Hm - does sound lovely and on my bucket list is a helicopter ride into a volcano. But flights from east coast US would cost a bundle plus hotel.  Thank you for the kind comments, though.


----------



## Jellybeans (Mar 8, 2011)

Homemaker_Numero_Uno said:


> I'm thankful I have school, work, kids, *sedatives*, new jeggings, dance dresses and good friends irl.


:rofl::rofl::rofl:

Long live the sedatives!


----------



## working_together (Oct 16, 2011)

It's really amazing how many emotionally unavailable men are out there (imagine women are too). There's a few of us that seem to be in similar situation. I just feel they have the control, and we sit back being manipulated into waiting around for them to be ready, we can't do that, we need to move on with our lives. I get sucked in pretty bad, I end it, take a break for a few weeks, then it starts all over. I have to admit, I'm taking things more in stride, not taking things so seriously. I know I get stuck because I don't always feel good about myself, the fact that I was in a relationship where I was really sheltered from the outside world in terms of what it was like to date, have relationships that were healthy, it's kind of skewed my thinking I guess. I recently met a very nice lady accross the street, and she's damn smart, and gives me some feed back.

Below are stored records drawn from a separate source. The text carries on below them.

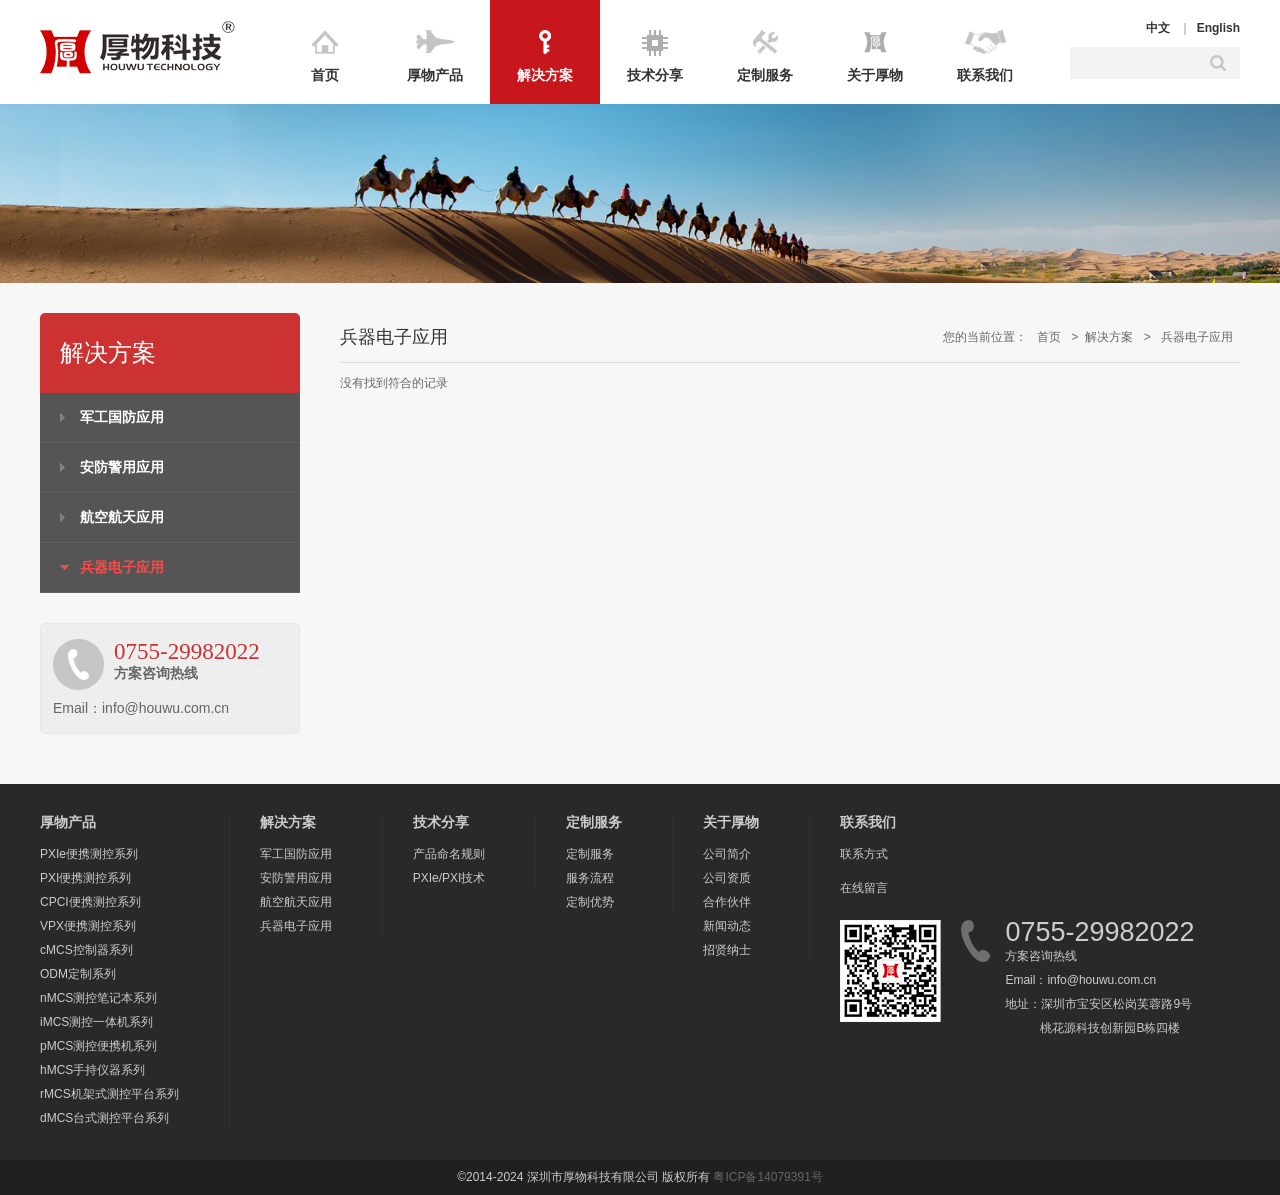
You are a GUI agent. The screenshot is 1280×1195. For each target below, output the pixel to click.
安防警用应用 (122, 467)
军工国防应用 (122, 417)
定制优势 (590, 902)
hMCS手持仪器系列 (92, 1070)
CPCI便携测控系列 (90, 902)
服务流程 (590, 878)
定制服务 (765, 75)
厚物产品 (435, 75)
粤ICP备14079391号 (767, 1177)
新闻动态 (727, 926)
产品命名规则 (449, 854)
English (1218, 28)
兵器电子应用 (122, 567)
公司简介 (727, 854)
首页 (325, 75)
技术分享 (655, 75)
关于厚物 (875, 75)
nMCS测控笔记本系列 (98, 998)
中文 (1158, 28)
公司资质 (727, 878)
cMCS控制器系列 (86, 950)
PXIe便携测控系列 (89, 854)
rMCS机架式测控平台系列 (109, 1094)
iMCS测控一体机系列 (96, 1022)
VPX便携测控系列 (88, 926)
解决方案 (545, 75)
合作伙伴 (727, 902)
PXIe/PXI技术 (449, 878)
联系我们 (985, 75)
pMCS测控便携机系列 (98, 1046)
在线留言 (864, 888)
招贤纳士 (727, 950)
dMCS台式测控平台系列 (104, 1118)
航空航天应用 (122, 517)
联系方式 (864, 854)
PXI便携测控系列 (85, 878)
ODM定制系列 (78, 974)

I guess what really bothers me is when I hear women on here talk about what their partners, supposed b/f's say to them that is so mean. Ok, it's honest, but really, saying that they're not attracted to them, that's down right hurtful. I think I would have lost it and lashed out verbally at that comment. Who says things like that??

I think when someone says they aren't ready for anything serious, you can still be friends, not close, and NEVER have sex with them until they can committ to something more serious, if that's what you want.


----------



## Homemaker_Numero_Uno (Jan 18, 2011)

working_together said:


> I guess what really bothers me is when I hear women on here talk about what their partners, supposed b/f's say to them that is so mean. Ok, it's honest, but really, saying that they're not attracted to them, that's down right hurtful. I think I would have lost it and lashed out verbally at that comment. Who says things like that??


To answer question...narcissist on weed, who is uncomfortable/unused to real relationship, where his partner knows his faults and likes him anyway. BUT, there's a difference between knowing faults and tolerating them because you can, and will, in order to be friends and lovers, and hanging around after you're told that when he considers you, he can no longer get it on, and he doesn't love you. I told him after, you know, if you lost attraction for me, you're probably depressed, because nobody else has. And he said, you're probably right. When I told him he was behaving like a sociopath and slightly narcissistic, he said, only slightly? So, he knows he has issues, I think the main thing is that he wanted ME to somehow fix it for him. Dude, if you're having trouble getting it up, don't love me and not attracted to me, you are NOT getting a BJ. I'm going home!


----------